### Supplied text

-----

Double Dutch: A Calendar of Conditioning — Charles Campbell + John Cox

EXHIBITION

Double Dutch: A Calendar of Conditioning (Charles Campbell + John Cox)

Thursday, August 23, 2018
Sunday, October 21, 2018

Double Dutch brings together artists from the region to produce provocative bodies of work through collaboration and exchange. The first project of its kind sanctioned by the National Art Gallery of The Bahamas, the project works against ideas of nationalism and the insularity of our creative environs by creating a safe space to explore regional culture and our creative acumen and sensibilities.

For the second iteration, the National Art Gallery of The Bahamas showcased work by Bahamian artist John Cox titled 126/73, which drew on Cox’s former project Filler that began in 2012 at Liquid Courage Gallery before traveling to VOLTANY in 2014. Alongside this was Jamaican artist Charles Campbell’s ongoing series Transporter 8, which was supported in the recently concluded Jamaica Biennale held in early 2015.

Drawing upon aspects of equilibrium, mutability, elasticity and breath, Cox’s work tested how mass and volume relate to conditioning. His media – bicycle inner tubes – were filled with air, which Cox likened to ‘breath’, signifying the outpouring of life’s contents into spaces that are at times rigid, at times deformed or constrained. From the lifeless tubes, black blooms erupted and took shape, exploring the idea of breath as a symbol of life. Just like aging bodies, the tubes emptied out and deflated over time, leading to wilting and collapse in some. Others remained full, exploded violently or shifted shape in other ways.

-----

### Data supplied
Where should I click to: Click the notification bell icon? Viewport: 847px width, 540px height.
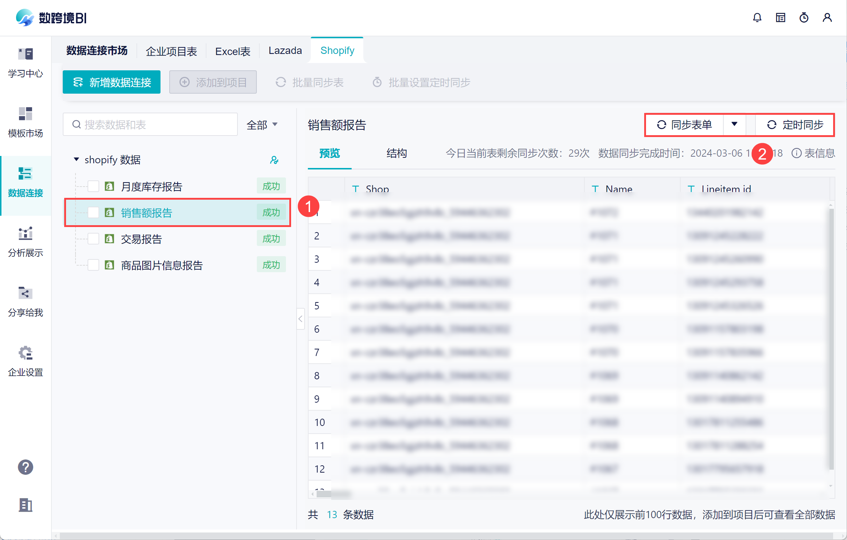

-----

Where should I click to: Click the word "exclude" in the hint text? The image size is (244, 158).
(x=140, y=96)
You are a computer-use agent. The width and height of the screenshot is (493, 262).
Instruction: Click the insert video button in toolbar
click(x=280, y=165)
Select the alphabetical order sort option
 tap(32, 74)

-----

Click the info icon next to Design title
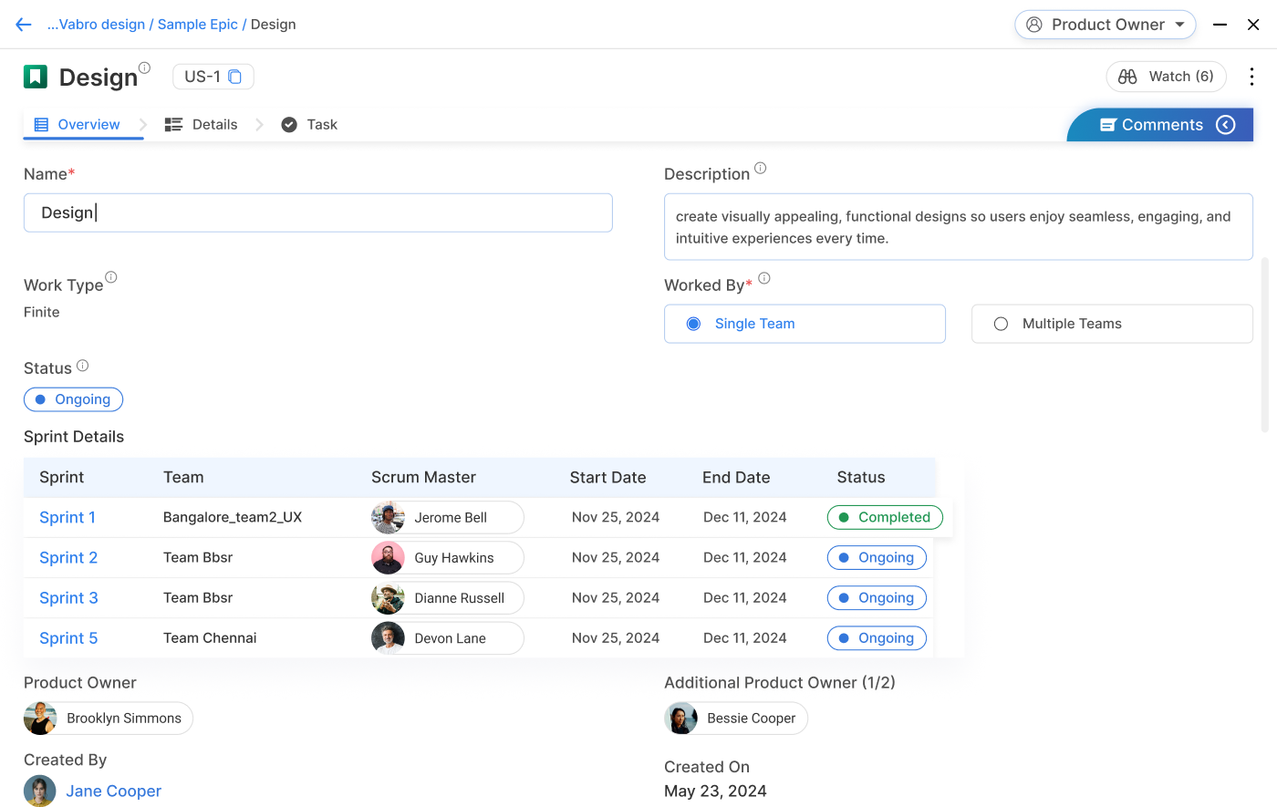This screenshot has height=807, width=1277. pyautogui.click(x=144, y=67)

-----

### Objectives
a. Using the exhibition text, decide whether each statement agrees with it. Answer yes or no for each, and quote the words from the exhibition text that settle it.
(i) John Cox's project Filler began in 2012 at Liquid Courage Gallery.
(ii) Charles Campbell's Transporter 8 traveled to VOLTANY in 2014.
(iii) The bicycle inner tubes in Cox's work were filled with water.
b. Take the exhibition text further, starting right after its last sentence.
The records have nothing to do with the work asked for here.

### Results of the tasks
a.
(i) Yes: "Filler that began in 2012 at Liquid Courage Gallery"
(ii) No: "Filler that began in 2012 at Liquid Courage Gallery before traveling to VOLTANY in 2014"
(iii) No: "were filled with air"

b.
There were qualities that linked the structure and its relationship to mass and volume. The paring down and minimal quality of the installation pointed directly to release and surrender; the constant change and transformation was an expression of central issues in Cox’s work. Cox became an approximator of conditioning and averages – creating an aggregation of spatial configurations of space and objects, of proximity and comfort. By letting these conditions occupy a certain mass that is unregulated, tere was a cohabitation and interference that creates irregularities. The title 126/73 was taken from one of Cox’s daily blood pressure readings, an entity always, at any given moment, in flux. One could easily read this composition as an impression of the body informed by the typology (representational qualities) of self-portraiture.

Campbell’s Transporter 8, a part of his ongoing The Transporter Project, inhabited the interstices of the artist’s aesthetic and political concerns. A ‘floating’ sphere sat amid a pool of black liquid surrounded by a prohibitive white border. A multi-faceted and complex work, the surface of the three-dimensional form was adorned with unexpected imagery. The repeated figure of a slave canoe marked the black metalic surface, referencing slavery and colonialism and suggesting notions of complicity, compromise and violence. It was both an object from an ungraspable past and unrealized future.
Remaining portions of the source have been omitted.